Проснулся Колька от дикой боли: ему наступили на руку. Он вскочил, и спросонья не мог сразу понять, где он и что происходит вокруг. А кругом все кипело и горланило.
— Стройся! — красиво выводил крепкий, натренированный бас.
— Десятая, пятнадцатая, семнадцатая, к воротам!
Колька вскинул свой мешочек за плечо и стал пробираться к воротам.
— Охватов! Колун! — Кольку тряс за плечи Малков. — А я искал тебя. Здорово! Какая у тебя команда?.. Так и я в семнадцатой. Всех городских, видимо, в одну. Ты с самого утра тут припухаешь? Ну и дурак. А я сходил попросился у майора повестки разносить по городу и дома еще побывал.
— У Шуры не был?
— Строиться была команда, а они лясы точат. Становись!
— Десятая, равняйсь!
Колька и Петька встали рядом. Добросовестно замерли. Передние, теснясь назад, напирали своими мешками, тыкали прямо в лица. В строю пахло перегаром, потом и пылью. У Кольки остро ныла рука. Хотелось пить.
Наконец наступая друг другу на ноги, натыкаясь на спины, матерясь и чертыхаясь, они вышли из ворот военкомата. Родные, ждавшие выхода мобилизованных, обгоняя друг друга и выискивая глазами своих, пошли сбочь колонн.
— Митенька! Митя!
— Что нового?
— Киев опять бомбили. И Минск.
— Плохо. Плохо, — смиренным голосом неведомо кому сказал старичок, шагавший рядом.
Колька оглянулся на голос и увидел мать.

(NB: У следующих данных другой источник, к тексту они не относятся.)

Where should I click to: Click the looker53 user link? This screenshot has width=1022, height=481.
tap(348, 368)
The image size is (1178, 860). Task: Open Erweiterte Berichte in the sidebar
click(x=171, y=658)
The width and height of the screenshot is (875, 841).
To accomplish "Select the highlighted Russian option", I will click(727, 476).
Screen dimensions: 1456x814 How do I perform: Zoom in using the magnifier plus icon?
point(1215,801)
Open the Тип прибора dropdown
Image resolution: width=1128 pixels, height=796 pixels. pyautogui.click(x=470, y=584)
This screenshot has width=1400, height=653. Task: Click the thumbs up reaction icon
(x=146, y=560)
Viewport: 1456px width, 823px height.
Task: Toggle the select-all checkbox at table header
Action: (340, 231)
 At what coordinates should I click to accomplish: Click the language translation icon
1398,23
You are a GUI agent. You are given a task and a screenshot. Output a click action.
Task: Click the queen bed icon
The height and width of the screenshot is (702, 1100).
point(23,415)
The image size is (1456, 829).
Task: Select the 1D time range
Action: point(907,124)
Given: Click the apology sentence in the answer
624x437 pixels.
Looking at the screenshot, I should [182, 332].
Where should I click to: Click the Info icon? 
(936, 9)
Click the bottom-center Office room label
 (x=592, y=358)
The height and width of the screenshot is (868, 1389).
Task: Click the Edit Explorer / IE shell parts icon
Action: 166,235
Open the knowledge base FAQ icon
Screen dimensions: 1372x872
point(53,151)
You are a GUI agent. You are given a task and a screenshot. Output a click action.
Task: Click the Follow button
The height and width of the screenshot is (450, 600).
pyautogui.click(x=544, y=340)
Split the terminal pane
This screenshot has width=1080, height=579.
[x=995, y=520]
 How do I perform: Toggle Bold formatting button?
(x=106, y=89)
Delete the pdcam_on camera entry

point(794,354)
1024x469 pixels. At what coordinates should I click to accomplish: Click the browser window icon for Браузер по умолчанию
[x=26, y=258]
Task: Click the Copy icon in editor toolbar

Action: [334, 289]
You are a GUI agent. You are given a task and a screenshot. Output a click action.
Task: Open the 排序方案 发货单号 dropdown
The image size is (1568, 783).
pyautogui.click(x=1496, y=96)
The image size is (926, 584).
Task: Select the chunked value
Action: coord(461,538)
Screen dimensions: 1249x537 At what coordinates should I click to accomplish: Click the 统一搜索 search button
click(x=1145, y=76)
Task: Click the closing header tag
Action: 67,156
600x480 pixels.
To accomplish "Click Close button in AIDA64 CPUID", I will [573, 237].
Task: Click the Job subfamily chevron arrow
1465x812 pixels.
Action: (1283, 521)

Черный платок на ней повязан по–старушечьи, под подбородком. В быстро идущей толпе она была самая маленькая и самая несчастная.
— Сейчас митинг будет на вокзале, слышишь? — сказал Петька и ткнул Кольку в бок. — А я буду речь говорить. Сам военком попросил. Я скажу — будь здоров! Чего молчишь?
Колька не ответил. Думы гнули ему голову: в этой огромной массе он — маленькая песчинка, и вот понесет его сейчас в общем потоке, пока не изотрет в пыль и прах.
Взбитая сотнями ног густая, согретая за день пыль льнула к потным лицам, лезла в нос, в рот, в глаза.